Net lease investors could be forgiven for feeling whipsawed by the past two years, but the agenda at GlobeSt.com's Net Lease Spring conference in New York today suggests something important: this corner of commercial real estate is no longer just managing through volatility, it is trying to define what the next phase of the cycle will look like.
Event structure and focus
The two-day event at the New York Marriott Marquis opened Monday evening with a welcome reception and will be followed by a full slate of programming on Tuesday, built around a single ballroom track and frequent networking breaks. The structure keeps all delegates in the same room for the core content while pushing most informal conversations into the terrace, foyer and evening reception, a format that tends to concentrate discussion around the themes introduced on stage.
Macroeconomy and market outlook
Tuesday begins with a keynote, "Net Lease Market Forecasting for 2026," led by Spencer Levy, Global Chief Client Officer and Senior Economic Advisor at CBRE, who will unpack the impact of 2025 and the macro and micro trends shaping the next year. That framing reflects where the sector is today: transaction volume has started to rebound as interest-rate cuts and narrowing bid-ask spreads restore some price discovery, yet cap rates and capital costs are still resetting after the 2022–2024 shock.
The keynote is followed by "Net Lease State of the Industry," a panel of senior figures from W. P. Carey, TPG, ARCTRUST, CBRE, JLL Capital Markets and Marcus & Millichap, who are positioned to speak across retail, industrial, office and specialty assets. The talk will focus on which behaviors adopted during the tighter-money phase—such as more conservative leverage, longer diligence, or sharper tenant underwriting—are likely to persist even as conditions improve.
Capital, deals and development
A late-morning session, "A View From the Top: Investment Opportunities for Net Lease Owners," brings in owners and capital providers from Kroll, The Boulder Group, New Lake Capital Partners, Essential Properties Realty Trust and J.P. Morgan.
Their remit is to discuss staying "nimble and resilient" through volatility, finding opportunity in new sectors, and diversifying portfolios, which aligns with broader trends toward allocations to data centers and other operationally essential assets as investors seek durable income streams.

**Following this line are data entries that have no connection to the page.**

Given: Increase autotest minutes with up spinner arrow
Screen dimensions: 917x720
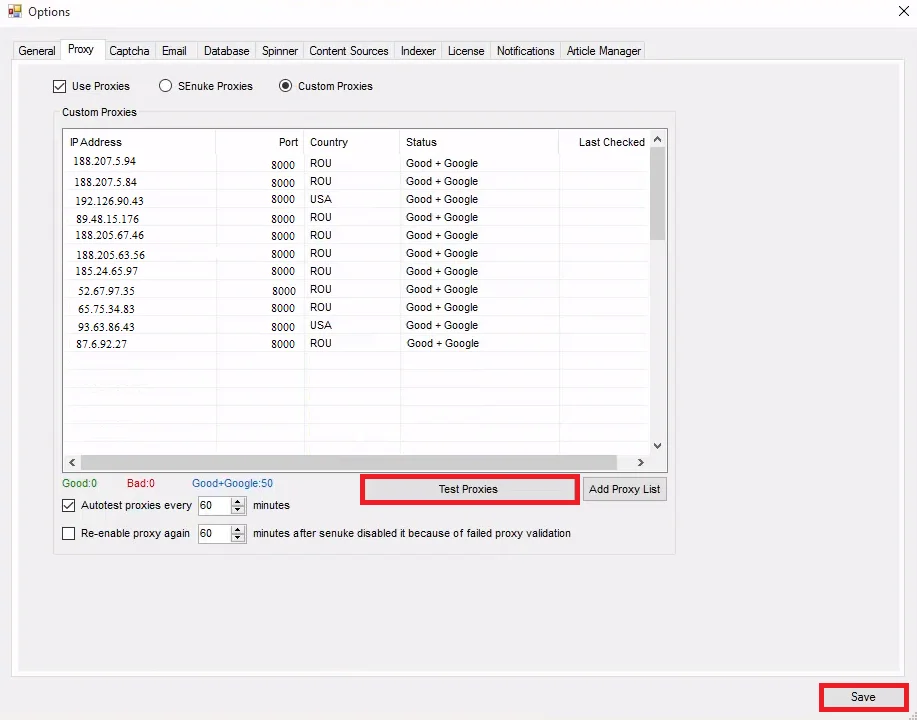Looking at the screenshot, I should pos(238,502).
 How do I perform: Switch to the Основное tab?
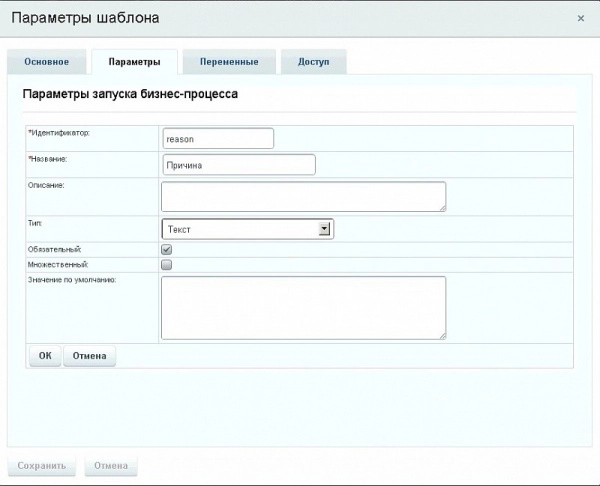click(46, 62)
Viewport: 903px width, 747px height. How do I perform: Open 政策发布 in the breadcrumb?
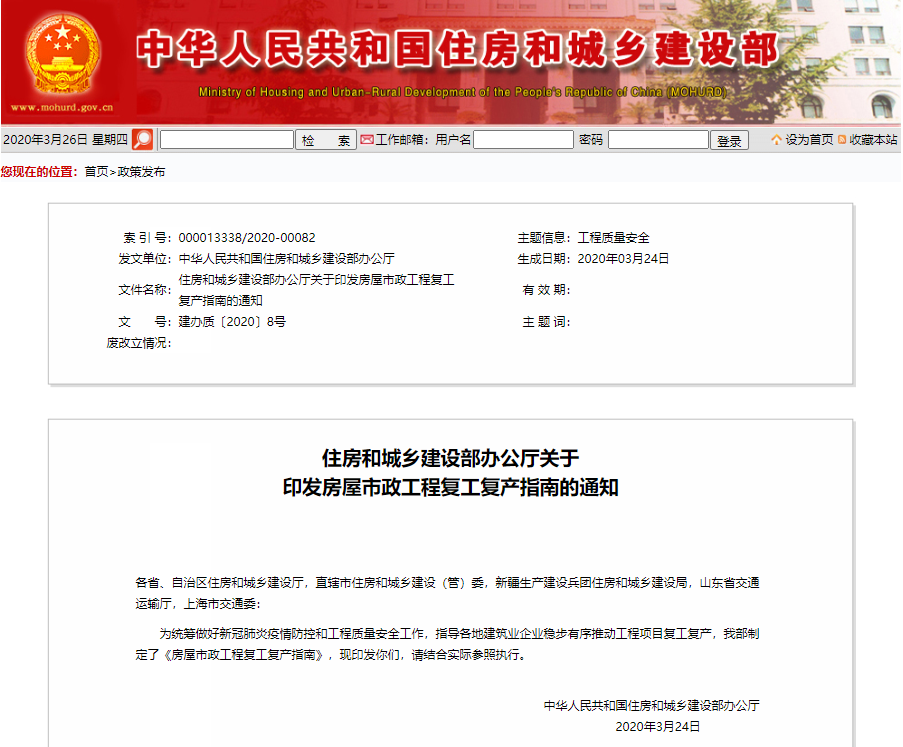(141, 172)
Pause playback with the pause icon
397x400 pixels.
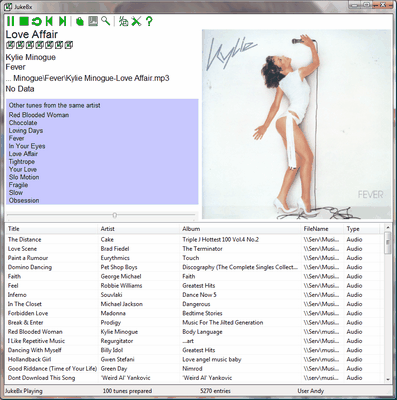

That theme continues into "Developers Spotlight," which looks at how developers are handling inflation, higher financing costs and lingering supply chain issues, as well as the role of redevelopment across sectors.
Given that national net lease cap rates showed only marginal upward movement in 2025—overall moving from roughly the high-6% to just a basis point higher in the second quarter—developers are likely to focus on where construction pencil-outs still work and how they are reshaping pipeline strategy.
After a networking luncheon, "An Examination of Capital Markets" turns directly to inflation, the ongoing recession, and rising interest and cap rates, with speakers from Arch Street Capital Advisors, Carlyle, Surmount and Dansker Capital Group.
The panel will take a holistic look at the net lease deal from sale to acquisition to financing, which tracks with investor concerns about how quickly debt markets will normalize and what that implies for volume and pricing through 2026.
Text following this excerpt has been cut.